Classification results of Abnormality No. 12. (Online version in color.)
Classification results of Abnormality No. 16. (Online version in color.)
Classification results of Abnormality No. 17. (Online version in color.)
In this paper, a PCA-LMNN-based method for the fault classification of the ironmaking processes at the Liuzhou Iron & Steel Co., Ltd. is proposed. Historical faulty data of three different blast furnaces are fused to address the lack of abundant historical data. To overcome the influence of the changes of operating points and the differences among blast furnaces, contribution vectors that are based on the T2 or SPE statistic are employed as fault features, which are extracted by a two-stage PCA-based method. The LMNN is utilized to train classifiers, which is a suitable choice for multi-class classification. The experimental results show that the proposed method can obtain the desired performance, which combines the advantages of both the multivariate statistical process control technique and the machine learning technique.
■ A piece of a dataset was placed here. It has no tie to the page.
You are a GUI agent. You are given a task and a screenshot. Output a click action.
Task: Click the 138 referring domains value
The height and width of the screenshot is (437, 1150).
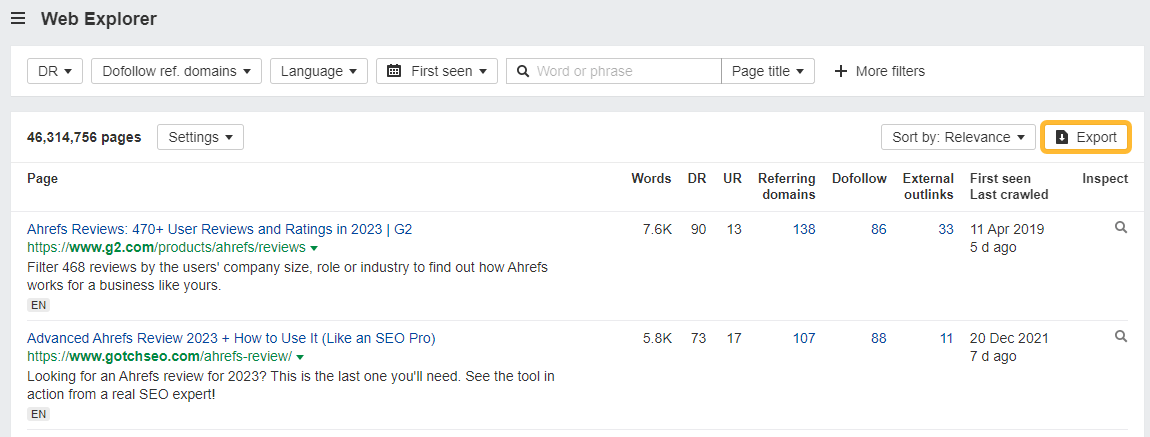804,229
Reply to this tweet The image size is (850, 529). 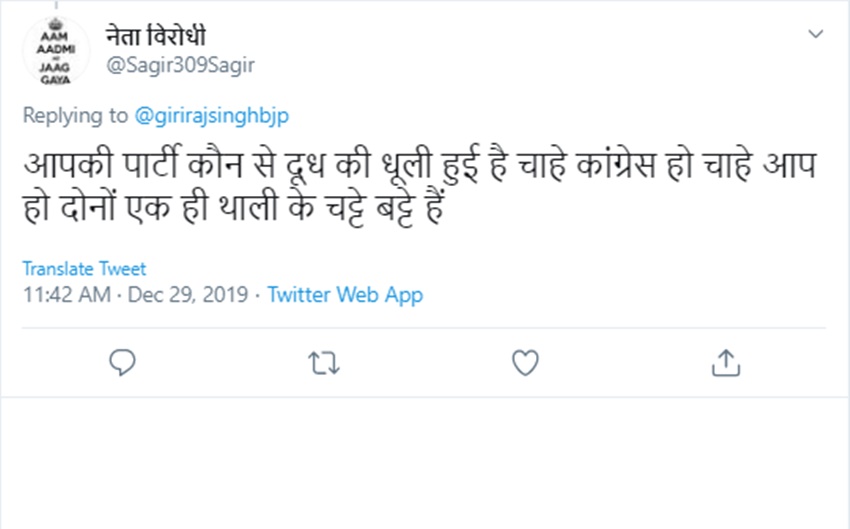click(x=121, y=363)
In addition, many interesting problems require future investigation, for example, methods for adding a new abnormality, which is identified by operators, to a historical database.
Another possible study is to improve the classification performance by introducing a nonlinear classifier. Due to the complexity of the ironmaking process, even the root causes of abnormalities that belong to the same type, which are identified by operators, may differ. Therefore, abnormalities clustering, which can be achieved by unsupervised learning techniques, would be meaningful.
This study was supported by the National Natural Science Foundation of China under Grants 61290324 and 61490701.